British Airways has not ruled out a major rights issue to help shore up its balance sheet but analysts see such a move as an absolute last resort and one that could destroy management credibility.

The carrier, which hosts worried shareholders at its annual general meeting (AGM) in London on Tuesday, declined to comment on a weekend news report that it has received a blessing from major investors for a 500-million-pound ($805 million) fund-raising in the event of a drawn out crisis.

Analysts polled by Reuters said the move was not impossible but added it would be a last throw of the dice for the troubled airline -- which posted record losses for the year to end-March and has seen crucial business passenger numbers plummet amid extremely tough trading conditions.

Although (a rights issue) cannot be dismissed, it will be avoided if at all possible ... It's a very expensive way to raise capital and you would only do it if you absolutely had to do it, said Nick Cunningham, an analyst at Evolution Securities.

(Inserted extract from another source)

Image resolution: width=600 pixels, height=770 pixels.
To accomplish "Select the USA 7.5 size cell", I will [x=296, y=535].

He said the tone from management presentations had been that a rights issue was not on the agenda, and that a U-turn would therefore leave the airline with a credibility problem.

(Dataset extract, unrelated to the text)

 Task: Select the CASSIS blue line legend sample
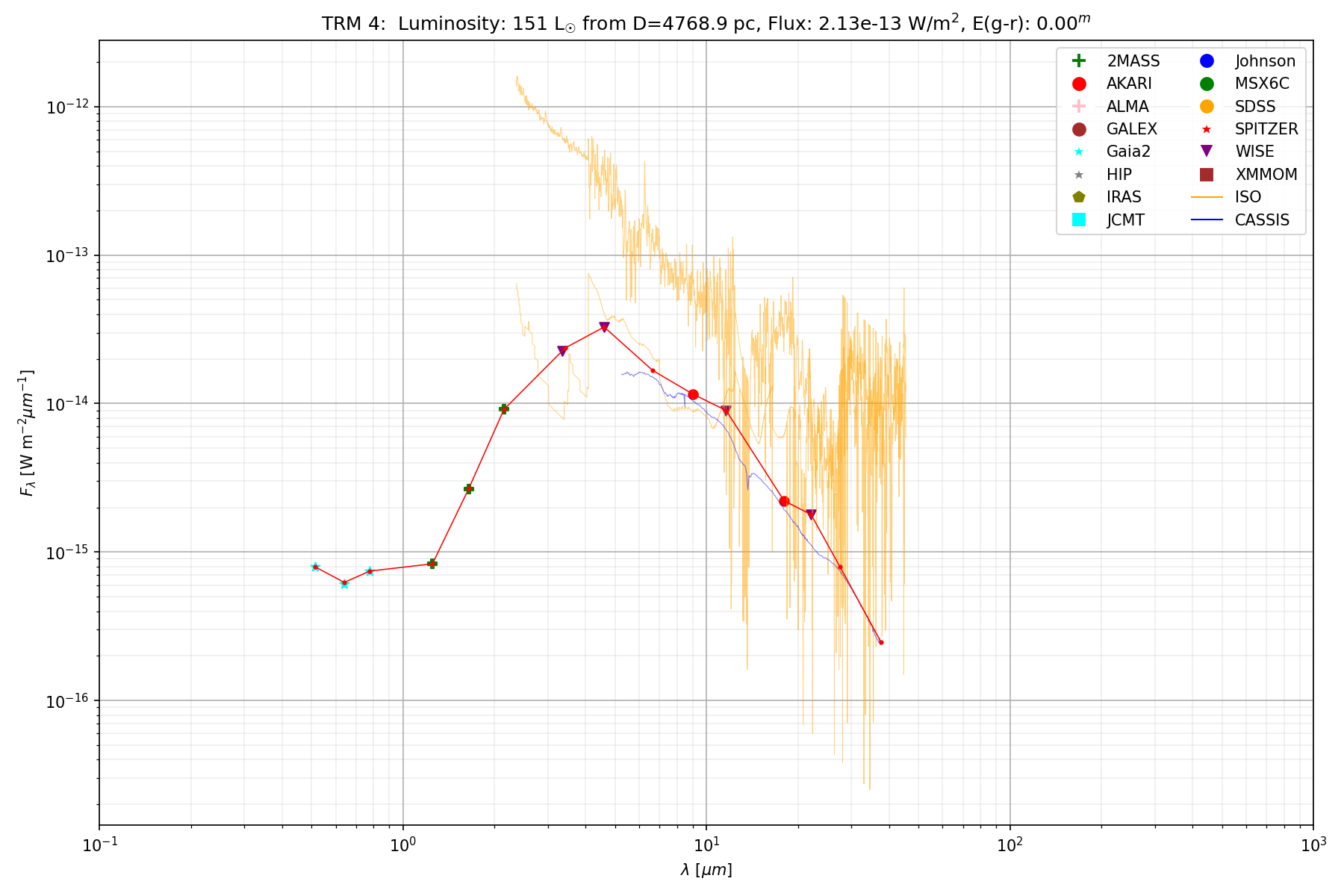click(1207, 220)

He also said there were many other ways of saving cash, such as cancelling plane deliveries from Boeing and Airbus.


British Airways' cash position at the end of March was 1.4 billion pounds ($2.25 billion), and it has said it has a target of 1 billion pounds in cash by the end of financial year in March 2010.

This month it said it would cut capital expenditure by 20 percent to stem cash-burn, and is locked in talks with cabin crew and other staff about job cuts and changes to working conditions.

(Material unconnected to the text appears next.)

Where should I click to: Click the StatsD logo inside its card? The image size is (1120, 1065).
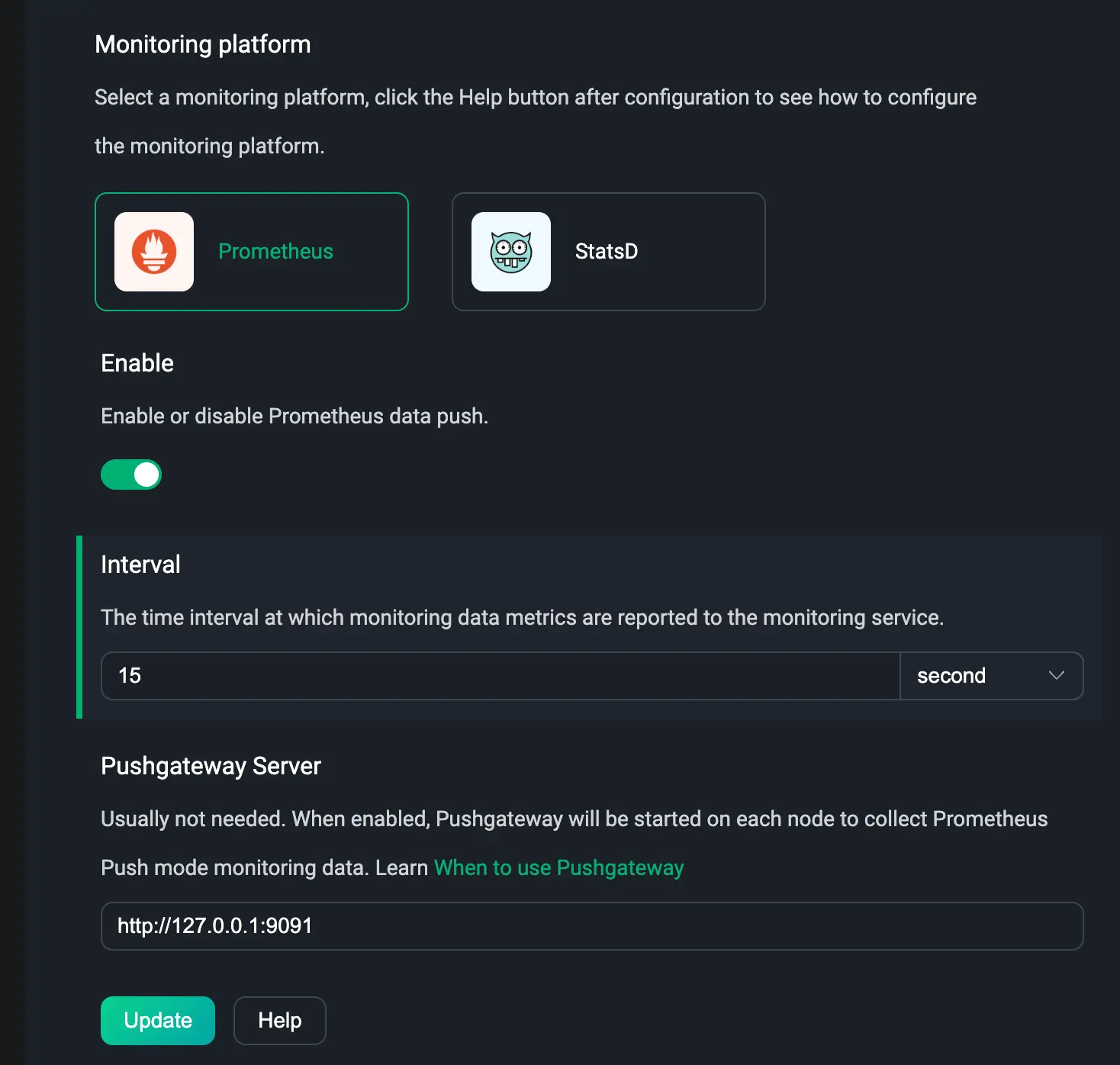510,252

Neil Glynn, an airlines analyst at Dublin stockbroker NCB, believes British Airways will eventually be forced into a rights issue -- but not before certain outstanding issues are resolved.

I think the board should seriously consider it (but) there are a plethora of issues out there at the moment, he said, highlighting the current review of BA's mammoth pension deficit and unresolved merger talks with Iberia.

The issues are interlinked. Iberia is a near 10 percent shareholder in BA and would have its stake diluted as a result of the rights issue, while the extent of the pension deficit -- expected to be around 3 billion pounds or double the value of BA when it is revealed in late summer -- has long been a sticking point in the talks.

Spanish newspaper El Economista said the two airlines were prepared to accept a 50-50 split in the combined company after nearly a year of negotiations, but sources close to the deal played down the report as inaccurate.

Jonathan Wober, an analyst at Societe Generale, was more circumspect about a rights issue -- basing his views on current share price and history.

The question (of a rights issue) is constantly being raised but I wouldn't expect it currently. The share price is very low and they didn't do one in the last recession when the balance sheet was in worse shape, he said.

BA shares were up 1.2 percent at 121.4 pence by 1118 GMT (7:18 a.m. EDT), valuing the business at around 1.4 billion pounds.